What you should do => Could you output every line of the rows below as a numbered list, skipping blank lines and leaving out the pictures?
>> BEGIN
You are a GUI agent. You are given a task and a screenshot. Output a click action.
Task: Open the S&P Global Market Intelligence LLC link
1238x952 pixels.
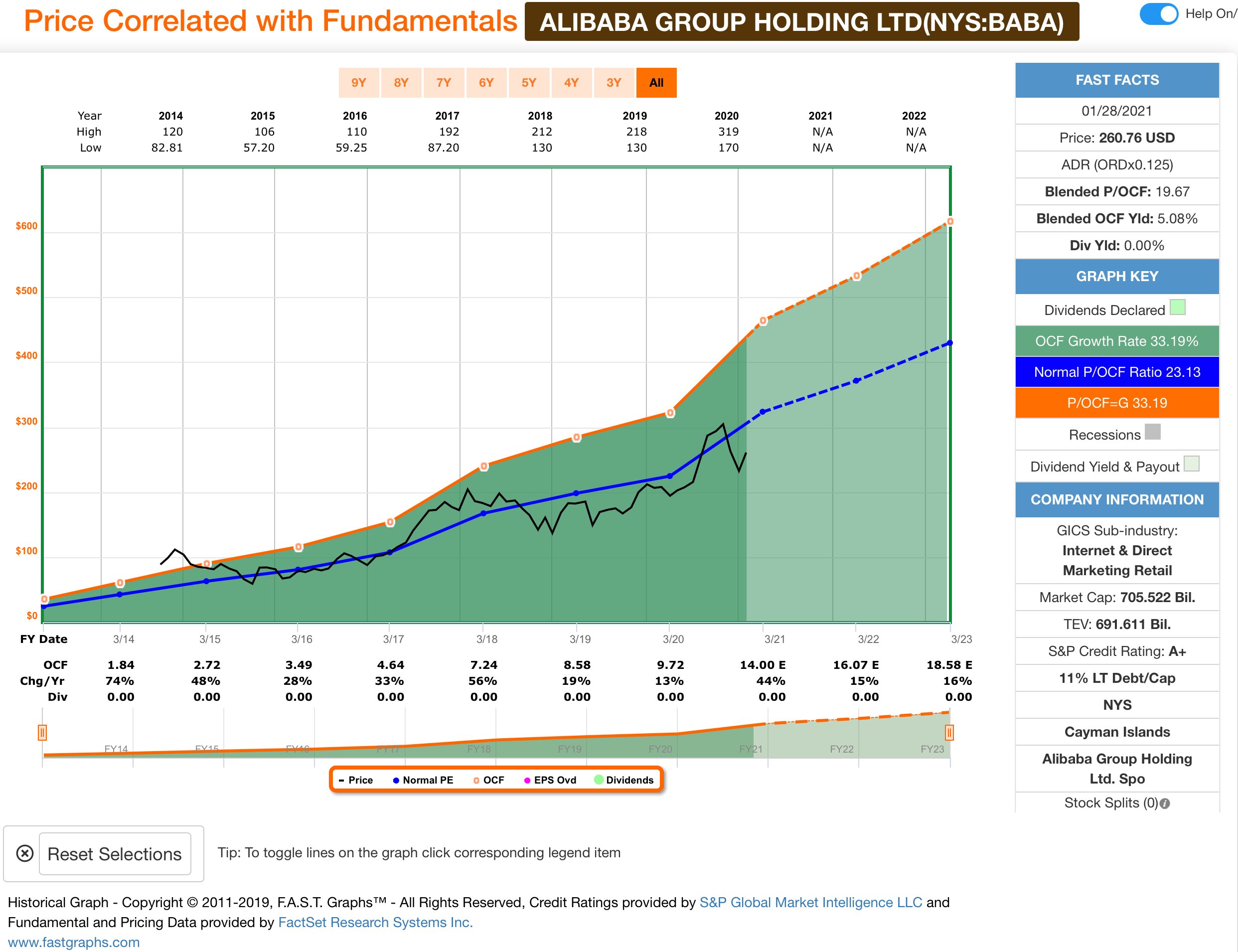810,902
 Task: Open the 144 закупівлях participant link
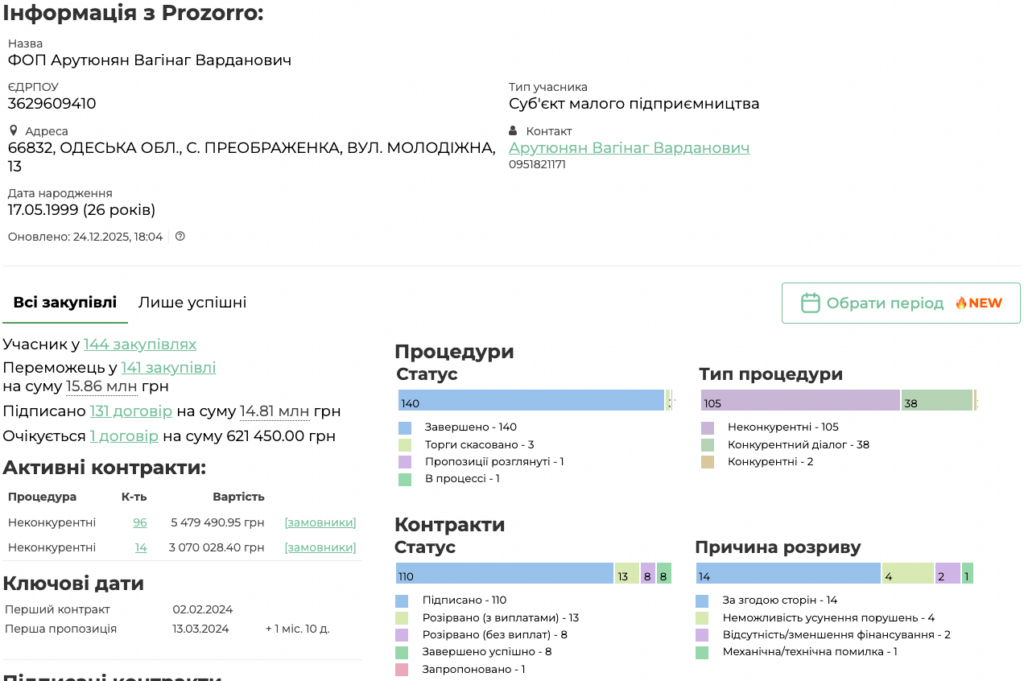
>> END
Solved problem =>
1. You are a GUI agent. You are given a task and a screenshot. Output a click action.
2. Task: Open the S&P Global Market Intelligence LLC link
3. 1238x952 pixels.
4. 810,902
5.  Task: Open the 144 закупівлях participant link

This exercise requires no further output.